• _Excerpt_:
★ ★ ★
It would be a crime to allow that mustache to remain sullied.

Because it would be a crime to allow that mustache to remain sullied.

However, the bigger mystery is why in the world is there a little door at the top of the room?

This door

This door

Clearly, there is no easy way to reach it and if you did go through it all you’ve accomplished is reaching the attic, which is accessible by a set of stair. Also, it is small. Can you imagine a Victorian banker shimmying in or out of that thing?

The answer is yes but do you really think he would.

The answer is yes but do you really think he would?

So for now the mystery of the door remains. Was it a highly impractical fire escape? Did it once lead to Narnia?

Share your theories!

Hardworking Models

Even a former history major that works in museums can overlook the importance of seemingly ordinary objects. When I was up in the Watkins collection taking pictures, I passed by two objects in the toy area.

 A model house


And a model ship


They are both very intricate and in great condition, but I didn’t think much of them and didn’t take a picture. Later on, the curator was taking me through the collection to point out a few more things that might be interesting to write about. She took me over to the house and ship again and told me what they are. Turns out they aren’t just fancy children’s toys.



You probably learned about the Works Progress Administration (WPA) in your history classes. The WPA emerged in 1935 during the Great Depression. President Franklin D. Roosevelt as part of his New Deal to try and revive the country. Various projects were started to supply people with the jobs they desperately needed. The WPA was responsible for building and improving roads, public buildings, airports, hospitals, and parks; however art and education were not left out of the WPA program (Source). You might have seen murals, paintings, or sculptures around your town that were made by Federal Art Project artists.

In Kansas, the WPA provided classes in literacy, citizenship, housekeeping, art, parenting, and vocational training (Source). One specific program that combined art and education was the Kansas Museum Project. FDR felt WPA art projects needed to have an educational purpose, therefore the KMP made objects like dolls for museums and schools to use as educational resources (Source). We have two types of these dolls at the museum: historical dolls and pairs of dolls that represented different countries around the world.
★ ★ ★
• _Excerpted data_:
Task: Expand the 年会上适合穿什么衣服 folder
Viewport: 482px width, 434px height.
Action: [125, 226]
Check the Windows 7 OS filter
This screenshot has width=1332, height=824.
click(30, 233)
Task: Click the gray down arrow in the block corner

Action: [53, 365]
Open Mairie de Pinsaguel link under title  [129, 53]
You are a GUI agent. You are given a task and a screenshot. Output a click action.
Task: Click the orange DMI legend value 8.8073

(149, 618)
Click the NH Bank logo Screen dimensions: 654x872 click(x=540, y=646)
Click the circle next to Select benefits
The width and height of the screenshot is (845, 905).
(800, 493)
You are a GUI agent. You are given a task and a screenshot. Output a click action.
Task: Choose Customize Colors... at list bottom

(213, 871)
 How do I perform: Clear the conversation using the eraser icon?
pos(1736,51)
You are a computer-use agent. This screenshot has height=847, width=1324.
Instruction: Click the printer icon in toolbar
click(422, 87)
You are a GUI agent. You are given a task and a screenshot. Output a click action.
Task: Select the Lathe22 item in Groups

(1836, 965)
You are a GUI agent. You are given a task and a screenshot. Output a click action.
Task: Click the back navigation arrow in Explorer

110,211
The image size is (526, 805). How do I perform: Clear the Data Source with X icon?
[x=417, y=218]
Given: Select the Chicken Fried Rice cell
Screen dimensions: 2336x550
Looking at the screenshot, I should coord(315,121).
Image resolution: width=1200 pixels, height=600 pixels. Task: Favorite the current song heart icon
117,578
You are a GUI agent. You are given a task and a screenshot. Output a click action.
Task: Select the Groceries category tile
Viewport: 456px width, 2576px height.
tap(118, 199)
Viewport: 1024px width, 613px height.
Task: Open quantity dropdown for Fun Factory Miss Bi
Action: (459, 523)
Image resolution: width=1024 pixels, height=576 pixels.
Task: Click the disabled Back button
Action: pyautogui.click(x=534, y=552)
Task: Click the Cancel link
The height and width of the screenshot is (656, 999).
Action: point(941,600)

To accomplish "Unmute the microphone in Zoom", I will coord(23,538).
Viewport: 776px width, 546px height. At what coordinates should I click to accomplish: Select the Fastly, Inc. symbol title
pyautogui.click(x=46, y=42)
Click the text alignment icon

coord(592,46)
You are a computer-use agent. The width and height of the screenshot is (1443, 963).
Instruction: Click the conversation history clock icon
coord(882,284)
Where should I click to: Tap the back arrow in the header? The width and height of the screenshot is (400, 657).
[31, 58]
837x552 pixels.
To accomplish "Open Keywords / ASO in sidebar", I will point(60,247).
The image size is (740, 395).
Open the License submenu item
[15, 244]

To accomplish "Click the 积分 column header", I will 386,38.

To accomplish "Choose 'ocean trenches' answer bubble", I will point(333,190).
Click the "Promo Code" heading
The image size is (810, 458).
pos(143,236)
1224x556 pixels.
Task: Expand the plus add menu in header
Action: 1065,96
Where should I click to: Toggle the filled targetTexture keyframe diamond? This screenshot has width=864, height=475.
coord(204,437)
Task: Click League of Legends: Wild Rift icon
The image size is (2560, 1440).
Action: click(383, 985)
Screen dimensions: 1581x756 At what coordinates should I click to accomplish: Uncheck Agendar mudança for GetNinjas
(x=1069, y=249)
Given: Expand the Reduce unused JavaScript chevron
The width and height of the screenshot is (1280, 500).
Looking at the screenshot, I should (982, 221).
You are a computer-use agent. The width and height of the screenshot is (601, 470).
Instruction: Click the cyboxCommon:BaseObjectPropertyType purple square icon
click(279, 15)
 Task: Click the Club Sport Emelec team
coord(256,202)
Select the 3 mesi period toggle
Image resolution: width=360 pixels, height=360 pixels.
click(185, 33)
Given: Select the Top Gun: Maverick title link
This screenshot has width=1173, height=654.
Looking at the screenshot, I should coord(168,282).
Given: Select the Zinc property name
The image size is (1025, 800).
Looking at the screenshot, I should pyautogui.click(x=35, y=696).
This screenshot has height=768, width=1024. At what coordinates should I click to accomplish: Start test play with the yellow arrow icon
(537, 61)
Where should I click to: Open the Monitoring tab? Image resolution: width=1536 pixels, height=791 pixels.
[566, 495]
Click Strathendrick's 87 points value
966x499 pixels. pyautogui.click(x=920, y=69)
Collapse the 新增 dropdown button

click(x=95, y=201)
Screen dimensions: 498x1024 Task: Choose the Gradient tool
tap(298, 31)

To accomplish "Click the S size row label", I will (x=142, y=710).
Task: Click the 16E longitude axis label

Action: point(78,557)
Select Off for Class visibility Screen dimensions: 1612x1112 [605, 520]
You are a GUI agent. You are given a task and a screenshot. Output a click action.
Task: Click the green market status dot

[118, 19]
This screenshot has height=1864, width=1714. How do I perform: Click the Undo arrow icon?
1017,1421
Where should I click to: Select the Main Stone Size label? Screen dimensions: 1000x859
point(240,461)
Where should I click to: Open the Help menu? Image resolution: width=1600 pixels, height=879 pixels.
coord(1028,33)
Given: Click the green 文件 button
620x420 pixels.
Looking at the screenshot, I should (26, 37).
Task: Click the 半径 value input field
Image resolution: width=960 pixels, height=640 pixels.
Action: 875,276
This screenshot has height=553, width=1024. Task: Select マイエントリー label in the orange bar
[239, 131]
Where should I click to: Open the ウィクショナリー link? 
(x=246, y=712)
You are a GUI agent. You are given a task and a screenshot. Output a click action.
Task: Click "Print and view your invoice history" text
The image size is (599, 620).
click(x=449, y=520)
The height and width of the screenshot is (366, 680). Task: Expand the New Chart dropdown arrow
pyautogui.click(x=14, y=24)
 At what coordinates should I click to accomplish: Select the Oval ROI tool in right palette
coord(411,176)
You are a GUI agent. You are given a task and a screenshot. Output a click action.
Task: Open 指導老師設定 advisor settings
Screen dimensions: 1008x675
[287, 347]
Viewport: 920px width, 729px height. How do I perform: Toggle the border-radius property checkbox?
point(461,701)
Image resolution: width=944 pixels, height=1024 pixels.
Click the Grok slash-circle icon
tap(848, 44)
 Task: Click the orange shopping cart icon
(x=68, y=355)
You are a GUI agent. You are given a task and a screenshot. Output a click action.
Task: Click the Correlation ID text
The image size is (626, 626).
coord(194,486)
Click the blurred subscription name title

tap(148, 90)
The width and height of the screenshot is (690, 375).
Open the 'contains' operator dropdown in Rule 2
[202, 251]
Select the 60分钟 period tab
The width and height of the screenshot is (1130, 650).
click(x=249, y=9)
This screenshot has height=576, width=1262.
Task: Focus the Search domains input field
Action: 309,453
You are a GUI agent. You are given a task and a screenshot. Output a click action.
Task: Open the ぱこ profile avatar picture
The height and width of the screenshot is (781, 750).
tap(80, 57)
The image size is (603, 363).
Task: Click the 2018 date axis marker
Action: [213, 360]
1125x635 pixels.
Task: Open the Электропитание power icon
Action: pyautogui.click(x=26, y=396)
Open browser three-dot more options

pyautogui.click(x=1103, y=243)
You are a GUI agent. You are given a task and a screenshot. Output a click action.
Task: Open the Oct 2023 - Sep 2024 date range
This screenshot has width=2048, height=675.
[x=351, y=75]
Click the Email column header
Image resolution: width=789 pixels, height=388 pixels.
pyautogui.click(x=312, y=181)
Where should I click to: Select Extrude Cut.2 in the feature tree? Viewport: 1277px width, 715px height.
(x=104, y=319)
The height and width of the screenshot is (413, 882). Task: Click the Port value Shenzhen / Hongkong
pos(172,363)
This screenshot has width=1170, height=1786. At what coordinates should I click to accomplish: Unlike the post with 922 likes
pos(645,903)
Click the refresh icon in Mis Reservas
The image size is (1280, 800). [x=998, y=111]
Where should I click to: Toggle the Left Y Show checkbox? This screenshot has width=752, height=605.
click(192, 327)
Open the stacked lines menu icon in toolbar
★ ★ ★
• _What you need to do_:
(a) In the museum text, what year did the Works Progress Administration emerge?
(b) Continue the museum text from the end of its last sentence.

• _Task results_:
(a) 1935

(b)
Dolls from the Kansas State Museum Collection

Another project was to create small, historical dioramas that portrayed different scenes in Kansas’ history (Source). Evidently, even one of the studios that made these dioramas was located in Lawrence, KS aka where the Watkins is (Source).

Studio in Lawrence, KS

SO! Where do historical models come in? Well, I can’t find anything about them beyond the fact that they were made as part of the WPA. We also know that the house is Mount Vernon and the ship is the Santa Maria (of “Columbus sailed the ocean blue” fame). However, I think we can make a logical jump and assume these models were part of this project. I couldn’t find other examples of these models so if you know of any please let me know!



So what is the point of all of this? Well, think about it. These nice but seemingly unimportant toys were created during the Great Depression to provide jobs for people desperate to survive. Their existence let someone feed their family. They were also probably made by women who were not well represented in other areas of the WPA (Source 1, 2). This means that these models might have allowed women, who still weren’t prevalent in the workplace, to bring home money to support their families. So when you think about it, those models are pretty important.